Mar 12 2014, 8:32pm CDT | by Forbes
Candy Crush is a maddeningly addictive game on which people are willing to spend a buck or more to lengthen their vividly-colored screen time. But potential investors to King.com’s forthcoming IPO should note it’s also a game that brought in roughly three quarters of King.com’s revenue in the fourth quarter, and that there may be a cost to relying so heavily on a digital golden goose, no matter how hooked its users or how much King values itself to be — a remarkable $7.6 billion .
The chart above shows that Candy Crush has recently been sliding in the ranks of downloaded apps on both Apple’s App Store (above) and Google Play (below). Having been firmly in the top 10 for much of July and all of August 2013, the game eventually dropped into the teens and even 20th position in December 2013, according to app analytics company App Annie.
That slide mirrors a fall in revenue for Candy Crush’s maker, King Digital Entertainment, and shows just how closely correlated the company’s finances are to one game. In the last three months of 2013, King’s sales slipped to $632 million from $648 million in the previous quarter, while net profit also fell to $269 million from $290 million.
King did not wish to comment for this story, but the company has been open about the investment risks in its SEC filing today, noting that “a small number of games currently generate a substantial majority of our revenue,” (though “one game” might have been more accurate). The company said that in the future it expects Candy Crush to represent a smaller percentage of gross bookings from mobile as it expands into other games:
“If the gross bookings of our top games, including Candy Crush Saga are lower than anticipated and we are unable to broaden our portfolio of games or increase gross bookings from those games, we will not be able to maintain or grow our revenue and our financial results could be adversely affected.”
King has been producing casual games for a decade and been profitable since 2005, so potential investors are of course also betting on the company’s clever strategies for sniffing out and promoting the next blockbuster hit that will dominate app rankings.

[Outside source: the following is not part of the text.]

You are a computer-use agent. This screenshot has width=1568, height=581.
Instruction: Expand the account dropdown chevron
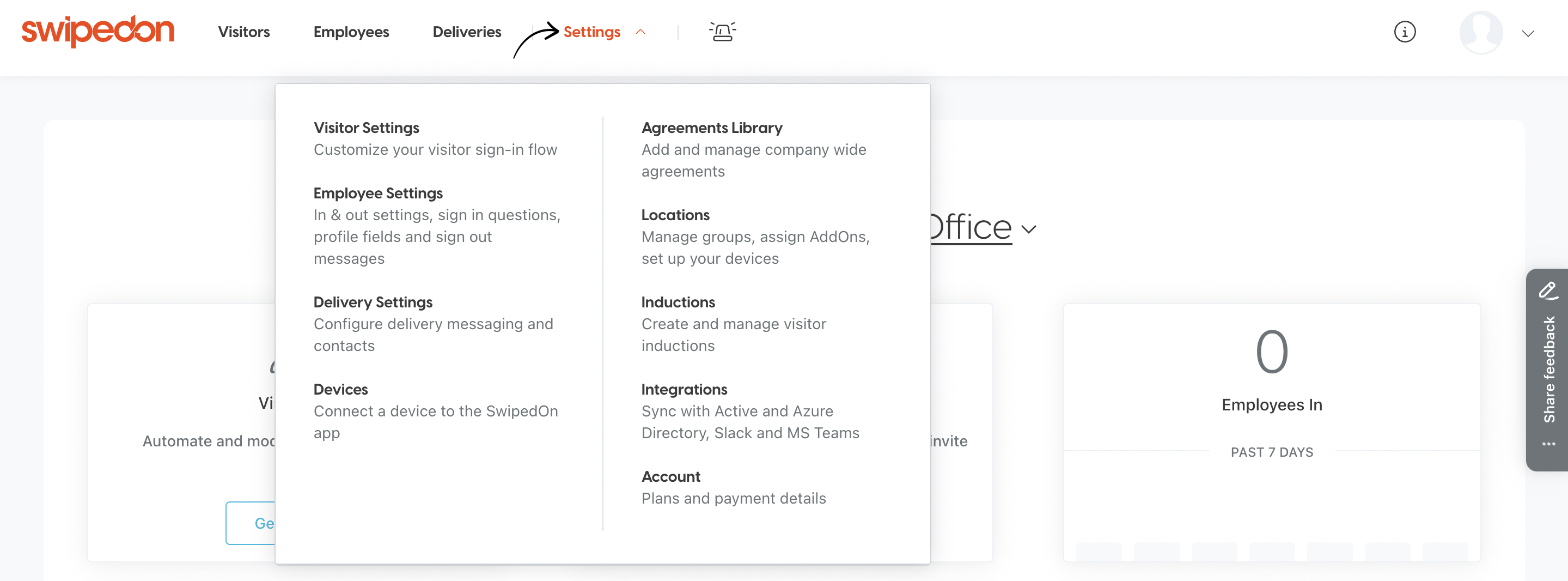point(1528,33)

But history tells us even the most effective strategies which stretch the boundaries of exploitative game mechanics can’t guarantee future blockbusters that replicate what Candy Crush has achieved till now. Just ask Zynga, maker of the blockbuster social game Farmville, whose shares have fallen 40% since its December 2011 IPO. Zynga’s shares debuted at $11 but have been hovering around the $3-5 mark for almost two years.

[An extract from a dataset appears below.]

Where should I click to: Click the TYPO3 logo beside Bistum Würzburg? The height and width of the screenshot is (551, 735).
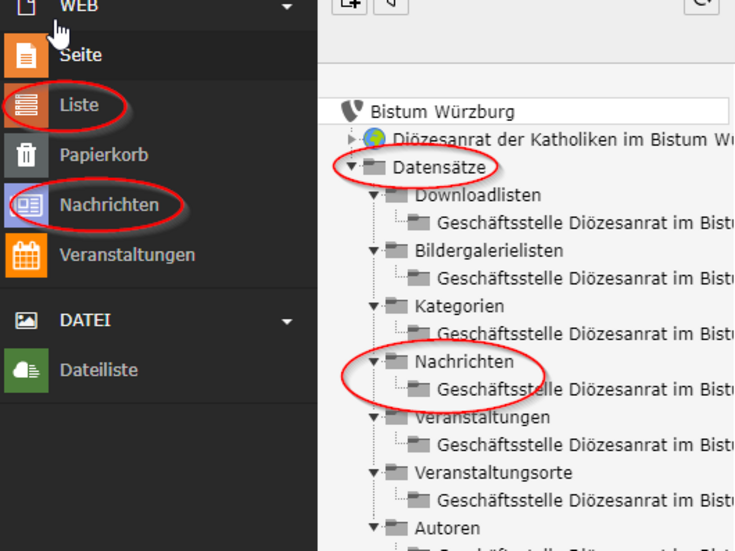click(x=352, y=111)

Rovio, the maker of blockbuster mobile game Angry Birds, has chosen not to go public, though when I visited the company’s Espoo, Finland-based offices in June 2011, management then were tentatively excited about a future IPO. Rovio back then had just seen its annual revenue jump by 300% and it was dominating the top ten charts globally. Since then however, Angry Birds has fallen into the mid-30s in rankings according to App Annie.
“We don’t want to estimate ourselves in bubblelicious figures,” Rovio’s vice president Ville Heijari eloquently said then, adding that Rovio didn’t want to “rush” towards an IPO. That may have been wise in hindsight. Rovio has yet to release a game with the same impact of Angry Birds, though it’s had relative success in milking the game’s brand and characters with merchandising deals.

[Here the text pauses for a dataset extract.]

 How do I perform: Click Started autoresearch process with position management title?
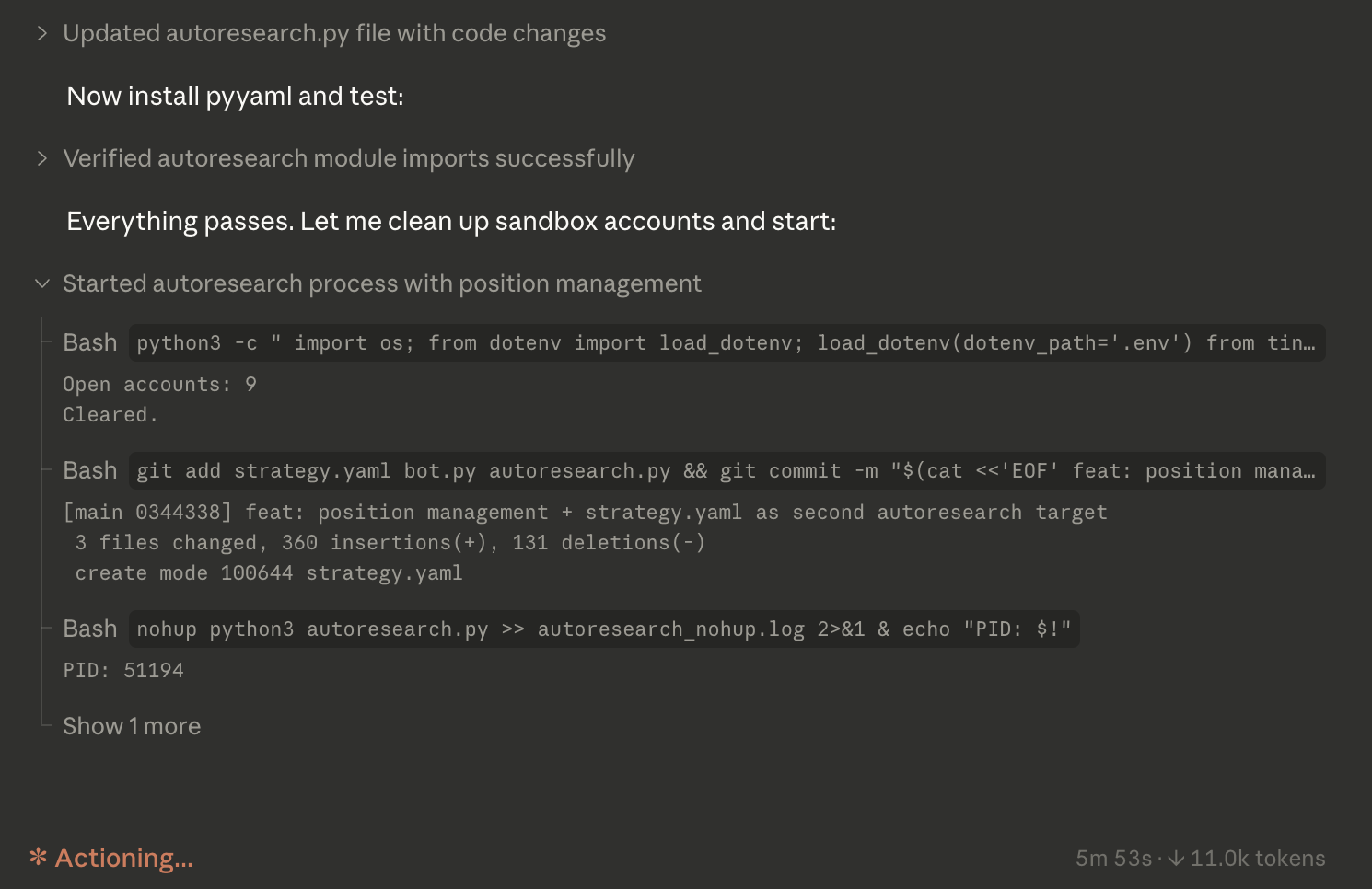[x=382, y=283]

It’s worth noting that King may manage to counterbalance Candy Crush’s eventual disappearance from our screens with other, addictive games. Its other colorful offering, Farm Heroes, seems to have the most potential. According to the company’s filing it had racked up 20 million daily active users in February, up rapidly from 8 million in December 2013.
But it’s still no Candy Crush, which had 93 million users in December 2013.